Copy the text on sewing a rakusu from the words "However, I wonder" through "see what I do.", changing "rakusu" to "robe".

• [TEXT BLOCK]
* START *

Monday, July 31, 2006

Selective Awareness

My experience has been that there seem to be an infinite number of thoughts, impressions and fragments of thoughts 'floating' around in the ether just beyond my ordinary conscious awareness. The conscious awareness selectively notices particular thoughts and impressions and develops and follows conscious lines of thoughts based on this selective noticing and choosing.

This is similar to ordinary awareness of the environment and physical senses. In waking awareness, there are an infinite number of possible sense impressions on which one can focus. For example, with our peripheral vision, we can see and process the entire panorama. However, we focus on specific 'things' and this is what forms our conscious awareness, and subsequent memories (although our minds also subsequently distort the visual impressions, creating memories not necessarily based on actual physical experiences).

So as these infinite thoughts, thought fragments and thought combinations swirl around in the 'sub' conscious mind, we selectively notice particular thoughts and consciously develop them further.

Why do we 'choose' the thoughts we choose to follow?

Monday, July 10, 2006

if only I can make a perfect rakusu...

I've always been wary of adhering to any sort of belief system, but I've found little in Soto Zen to object to on that front. For me it's more about releasing attachment to beliefs than gaining new ones. I do wonder though whether some of the people I practice with are attached to the trappings of the practice - the ceremonies, the wearing of kimonos and kesas, the chanting in archaic Sino-Japanese. I wonder if they will eventually burn the raft of the dharma in order to achieve greater liberation or whether they will float around in circles anchored to the Buddha.

I just go there to sit. The only time I wore a kimono was on an occasion when I was asked to lead a sitting - it seemed inappropriate not too. I do see usefulness in ritual acts in terms of mindfulness though. And I am sewing a rakusu.

However, I wonder whether this rakusu is just another useless attachment. When it is complete I don't know whether I will get ordained in it, give it away or destroy it. What would lead to the least attachment, bearing in mind that rejection is a form of attachment too? It's a sort of 'koan' for me right now. I'm damned if I do and damned if I don't. So I'm just focussing of practicing detachment - I'll just see what I do.

It seems possible to wear robes etc without attachment. For myself I wonder if it creates a sense of separation between ordinary life and spiritual life.

I question the motivation for wanting to wear a special costume enough that I would make substantial efforts to own one. Is it that we want to belong? Or feel holy? I know people I practice with who seem very attached to their rakusus and kesas - not at all surprising when they painstakingly stitched them by hand. They get ever so upset if they get dirty? Am I not creating one more thing to cling to ? More conditions for freedom and happiness?

I see the Believers of other religions around me practicing similar things to Zen. Are they doing it because it is a raft to take them to enlightenment? All of them? And we see similar things with ideologies of all sorts. They all have their rationalisations for while such things are needed. Maybe it has more to do with a sense of belonging to something 'special' and 'sacred'? Maybe it has everything to do with social psychology and nothing to do with the furtherment of enlightenment. I don't know. Maybe it can be both.

* END *

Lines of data
* START *

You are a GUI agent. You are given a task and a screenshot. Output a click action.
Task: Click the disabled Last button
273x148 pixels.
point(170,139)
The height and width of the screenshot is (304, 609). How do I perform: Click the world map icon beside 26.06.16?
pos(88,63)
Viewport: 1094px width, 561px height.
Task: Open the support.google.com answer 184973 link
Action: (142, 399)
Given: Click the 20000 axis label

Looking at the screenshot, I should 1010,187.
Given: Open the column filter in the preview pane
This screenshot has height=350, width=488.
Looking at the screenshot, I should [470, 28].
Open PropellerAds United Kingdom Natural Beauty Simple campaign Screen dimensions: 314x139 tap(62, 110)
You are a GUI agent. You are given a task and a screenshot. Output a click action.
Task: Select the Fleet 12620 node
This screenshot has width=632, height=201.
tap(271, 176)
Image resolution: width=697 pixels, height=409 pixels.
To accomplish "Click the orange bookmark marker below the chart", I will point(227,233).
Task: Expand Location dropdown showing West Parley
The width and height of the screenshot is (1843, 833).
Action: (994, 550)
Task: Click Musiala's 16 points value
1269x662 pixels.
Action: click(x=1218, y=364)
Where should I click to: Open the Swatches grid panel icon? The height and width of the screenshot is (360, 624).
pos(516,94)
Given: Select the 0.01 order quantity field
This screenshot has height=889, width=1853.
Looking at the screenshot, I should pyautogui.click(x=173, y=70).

* END *

• [WORKED ANSWER]
However, I wonder whether this robe is just another useless attachment. When it is complete I don't know whether I will get ordained in it, give it away or destroy it. What would lead to the least attachment, bearing in mind that rejection is a form of attachment too? It's a sort of 'koan' for me right now. I'm damned if I do and damned if I don't. So I'm just focussing of practicing detachment - I'll just see what I do.